After several weeks of negotiation and a court-supervised
settlement conference, a settlement agreement was reached between
Flood and Defendant Owens-Illinois, Inc. ("Owens") on June 30,
2004. Both parties agreed to the details of the settlement
agreement, whereby Owens would generate a stream of biannual
payments to Flood over a five-year period. The payment schedule
was to take effect on September 1. Flood requested that Owens prepare the settlement paperwork,
including the settlement agreement and release. Owens, in turn,
prepared the paperwork and sent it to Flood's counsel, Robert
Queeney, via messenger. Owens alleges that the paperwork was sent
tandem with a request that Queeney inform Owens if any changes or
modifications were necessary. Owens claims that several weeks
passed with no response to this request from Queeney and that
numerous phone messages left by Owens requesting Queeney's
response also went ignored.
Owens asserts that on September 30, still having heard no
response from Queeney regarding the settlement agreement, Owens
sent Queeney another copy of the agreement and release. As the
date for the first payment had passed, without any response from
Queeney, Owens included a new payment schedule.
On October 11, Queeney sent a faxed copy of the original July
30 agreement that was purportedly signed by Flood but not
notarized and asked that the first payment be made within ten
days. On October 13, Owens indicated to Queeney apprehension
regarding the non-notarized signature page and informed him that,
while Owens was willing to cooperate with the payment schedule,
no payment could be made without a notarized settlement
agreement. Owens alleges that on October 20, Queeney indicated
via voice mail that he would have his client sign the agreement
the next day. According to Owens, Flood has yet to provide a notarized
settlement agreement and release.
Flood brings the present motion pursuant to Fed.R. Civ. P.
16(a), requesting that this court hold a second settlement
conference.
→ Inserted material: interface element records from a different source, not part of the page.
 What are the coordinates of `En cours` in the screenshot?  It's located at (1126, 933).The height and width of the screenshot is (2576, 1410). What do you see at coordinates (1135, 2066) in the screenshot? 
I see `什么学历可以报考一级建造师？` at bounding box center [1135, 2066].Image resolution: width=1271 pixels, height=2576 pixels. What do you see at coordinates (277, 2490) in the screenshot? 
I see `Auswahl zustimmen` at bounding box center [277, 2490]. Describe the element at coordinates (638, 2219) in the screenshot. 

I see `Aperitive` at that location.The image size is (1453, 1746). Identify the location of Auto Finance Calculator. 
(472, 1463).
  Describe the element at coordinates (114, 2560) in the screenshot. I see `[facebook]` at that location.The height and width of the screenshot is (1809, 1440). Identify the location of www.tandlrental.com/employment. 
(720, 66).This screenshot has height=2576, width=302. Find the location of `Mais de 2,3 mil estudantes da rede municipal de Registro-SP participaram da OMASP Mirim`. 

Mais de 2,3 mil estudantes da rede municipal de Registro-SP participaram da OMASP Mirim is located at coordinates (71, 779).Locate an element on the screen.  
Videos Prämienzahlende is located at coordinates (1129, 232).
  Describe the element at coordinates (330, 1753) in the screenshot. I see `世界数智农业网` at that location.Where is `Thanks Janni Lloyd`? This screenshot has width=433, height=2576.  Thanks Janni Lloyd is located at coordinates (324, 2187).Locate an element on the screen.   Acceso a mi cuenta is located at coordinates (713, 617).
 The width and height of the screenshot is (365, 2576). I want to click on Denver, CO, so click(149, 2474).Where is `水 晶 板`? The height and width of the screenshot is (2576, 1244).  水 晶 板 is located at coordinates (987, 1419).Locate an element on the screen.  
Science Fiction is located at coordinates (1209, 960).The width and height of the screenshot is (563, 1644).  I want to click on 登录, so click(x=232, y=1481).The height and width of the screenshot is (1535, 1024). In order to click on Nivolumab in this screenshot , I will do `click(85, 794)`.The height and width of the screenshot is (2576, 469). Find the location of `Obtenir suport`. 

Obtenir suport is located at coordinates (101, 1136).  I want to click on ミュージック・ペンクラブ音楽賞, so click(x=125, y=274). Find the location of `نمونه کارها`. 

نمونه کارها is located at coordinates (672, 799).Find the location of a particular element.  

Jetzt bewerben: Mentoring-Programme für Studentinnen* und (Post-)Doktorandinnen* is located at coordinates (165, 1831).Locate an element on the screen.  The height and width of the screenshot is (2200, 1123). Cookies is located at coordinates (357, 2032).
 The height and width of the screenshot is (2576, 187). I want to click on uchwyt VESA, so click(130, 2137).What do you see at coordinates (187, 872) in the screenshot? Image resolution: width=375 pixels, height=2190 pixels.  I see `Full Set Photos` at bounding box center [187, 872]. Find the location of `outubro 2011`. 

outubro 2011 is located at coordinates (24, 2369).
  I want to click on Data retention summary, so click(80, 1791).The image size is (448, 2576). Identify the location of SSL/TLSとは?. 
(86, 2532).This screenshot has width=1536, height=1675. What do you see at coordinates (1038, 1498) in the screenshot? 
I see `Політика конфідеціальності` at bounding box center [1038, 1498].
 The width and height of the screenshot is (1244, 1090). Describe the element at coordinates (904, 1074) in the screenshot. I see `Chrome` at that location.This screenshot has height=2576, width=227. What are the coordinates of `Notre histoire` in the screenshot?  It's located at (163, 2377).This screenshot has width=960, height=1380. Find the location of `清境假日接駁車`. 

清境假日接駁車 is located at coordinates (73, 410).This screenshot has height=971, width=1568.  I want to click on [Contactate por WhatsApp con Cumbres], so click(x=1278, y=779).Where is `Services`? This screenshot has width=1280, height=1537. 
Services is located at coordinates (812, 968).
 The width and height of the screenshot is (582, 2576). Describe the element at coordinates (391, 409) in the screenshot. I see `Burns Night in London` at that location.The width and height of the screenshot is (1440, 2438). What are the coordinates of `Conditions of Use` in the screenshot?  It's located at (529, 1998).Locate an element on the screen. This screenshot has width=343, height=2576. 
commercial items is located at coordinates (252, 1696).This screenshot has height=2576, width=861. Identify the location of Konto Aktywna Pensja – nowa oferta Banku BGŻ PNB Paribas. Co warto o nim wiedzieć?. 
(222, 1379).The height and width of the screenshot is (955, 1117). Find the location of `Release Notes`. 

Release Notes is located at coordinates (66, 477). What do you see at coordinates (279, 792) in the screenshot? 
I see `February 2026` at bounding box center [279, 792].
Flood requests the settlement conference in the hopes
of adding "security" (without denoting what the security would
be) to Owens' promise to pay that is contained within the
settlement agreement and release. Flood expresses apprehension
regarding Owens' ability to pay and seeks the added security in
order to ensure full payment in the event that Owens files for
bankruptcy. Flood's only argument for this request is that
additional security is appropriate under the circumstances, in
that Owens is one of the few viable manufacturers in this case
that has not sought bankruptcy protection. This argument is
Flood claims that a settlement conference is appropriate under
the circumstances, yet given the facts presently before the
court, the circumstances indicate that a settlement conference is
not necessary. To express apprehension regarding a corporate
defendant's solvency merely because it has not filed for
bankruptcy protection, while other corporate defendants in the
case have, is counter-intuitive. Flood concedes that she had
previously accepted the terms of the settlement and that those
terms are accurately and completely set forth in the written agreement
tendered by Owens. Flood's request for additional security
ignores the fact that Owens has not made any indication
whatsoever that it could not or would not comply with the terms
of the agreement.
Based upon the record, it appears that Owens has been making
all reasonable attempts to comply with the settlement to which
the parties agreed. There is nothing unreasonable about Owens'
preferring to wait for the releasing party's notarized signature
before proceeding in accordance with the settlement agreement.
Further, Owens has been the catalyst behind finalizing the
settlement, drafting the agreement, and following up with
Queeney. Therefore, this court need not intervene, via a second
settlement conference, in the settlement between the parties.
Based on the foregoing analysis, Flood's motion is denied.